The Headmaster’s School



Radial Diagram







"They were digging into the sand , running up the ladder , swimming , sliding down slopes all so happy"

This series of action verbs shows the children are lively and free compared to the children within Krishna’s school who are forced to stay seated. Additionally the list format makes it appear hat there are countless activities to do showing that the children are not bound by the routine and constraints found in other schools


“filled with glittering alphabets”


This shows the displays within the Headmasters school. It Shows freedom as the children aloud to display there own work while contrasting to the lack of freedom in Krishna’s school. The word “glittering” is also a word full of wonder making the simple display appear as if it was viewed through a Childs eyes. Also the fact it is actually the alphabets further combines teaching with fun.

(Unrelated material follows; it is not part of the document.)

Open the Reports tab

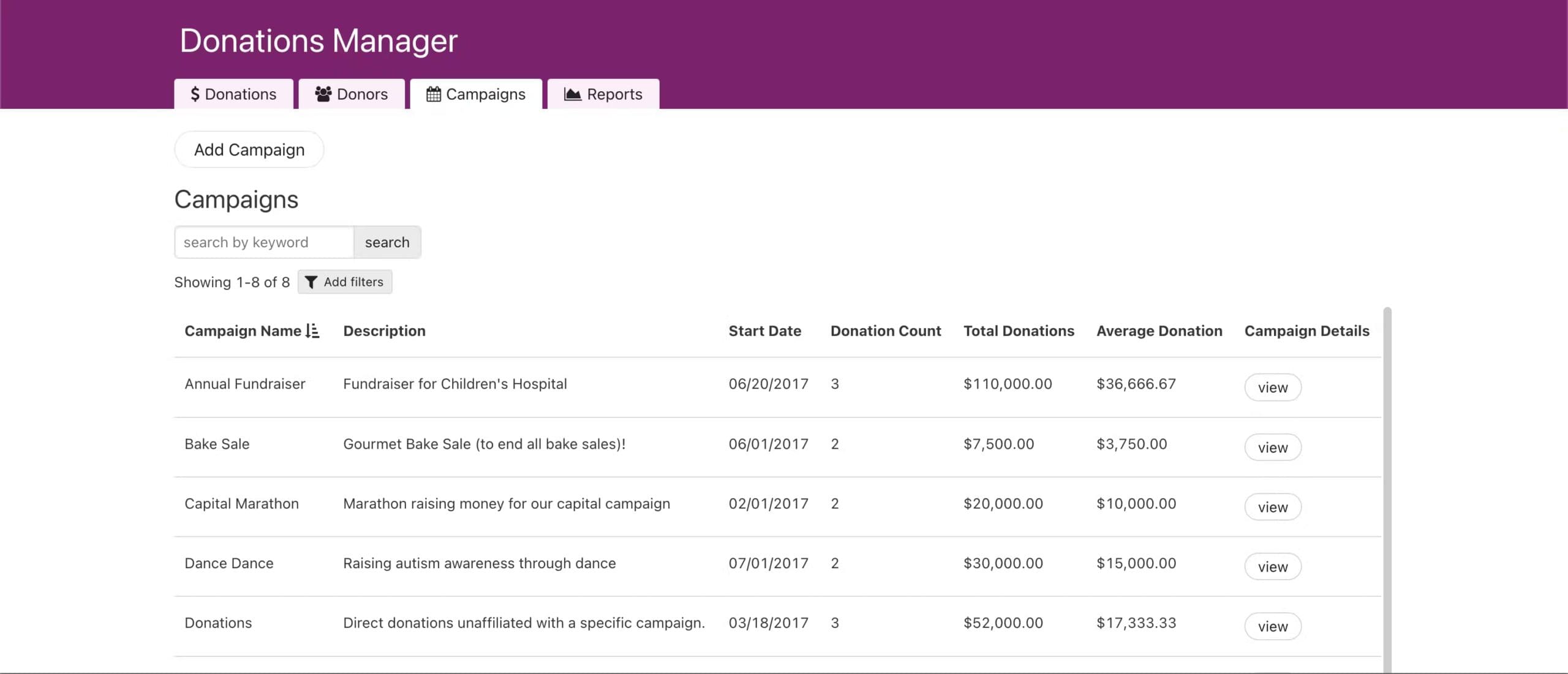(x=603, y=94)
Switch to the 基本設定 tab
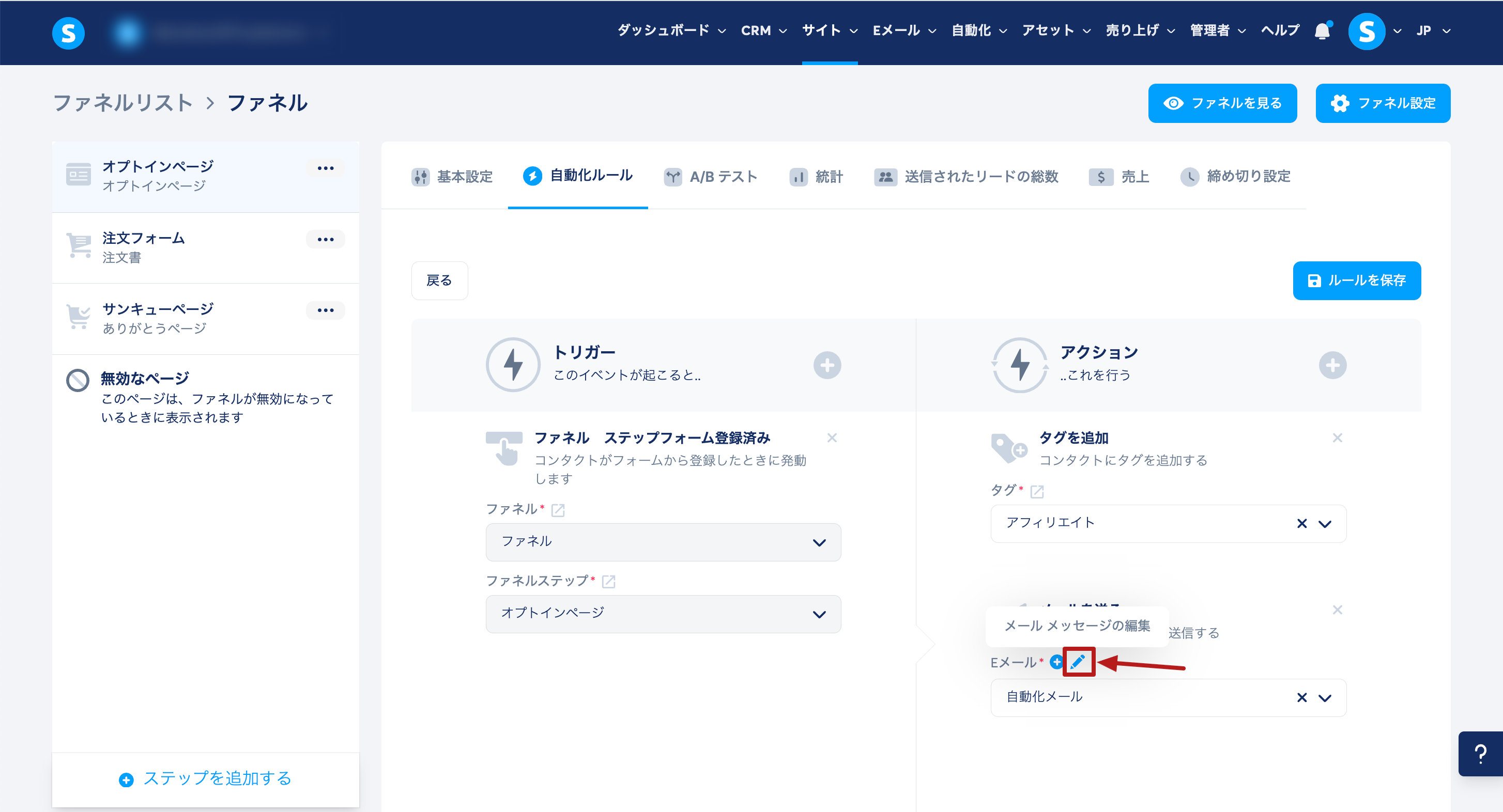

“the whole place smelt of mother earth”

This sows that the school is very natural. This relates to one of the main themes in the novel of nature and its main symbol the river. Throughout the novel Krishna has continually sought harmony through nature. This ink shows that Krishna’s new source of harmony will be the Headmasters school and the children within it.


“the walls were all bamboos splinters filled with mud”

This not only emphasizes the natural motif of the school but also shows that a building and its inhabitants do not necessarily have to be rich to be meaningful. The Headmasters school does not have the same funds as Krishna’s school but has more meaning and can teach Krishna the peace and happiness he must learn


“There was no sign at the school to show that it was a Sunday”

This illustrates the fact that the Headmasters school is not bound by routine. The very routine and orderly school Krishna teaches at has no school on Sunday as a rule without exception while this school is not bound by these rules and is able to grow while both teaching and learning



Role in the Novel:

The Headmaster’s school teaches the value of being child-like. He learns this from both the Headmaster and the children and the relationship between pupil and teacher here contrasts greatly (in fact at times is the exact opposite of) Krishna’s school.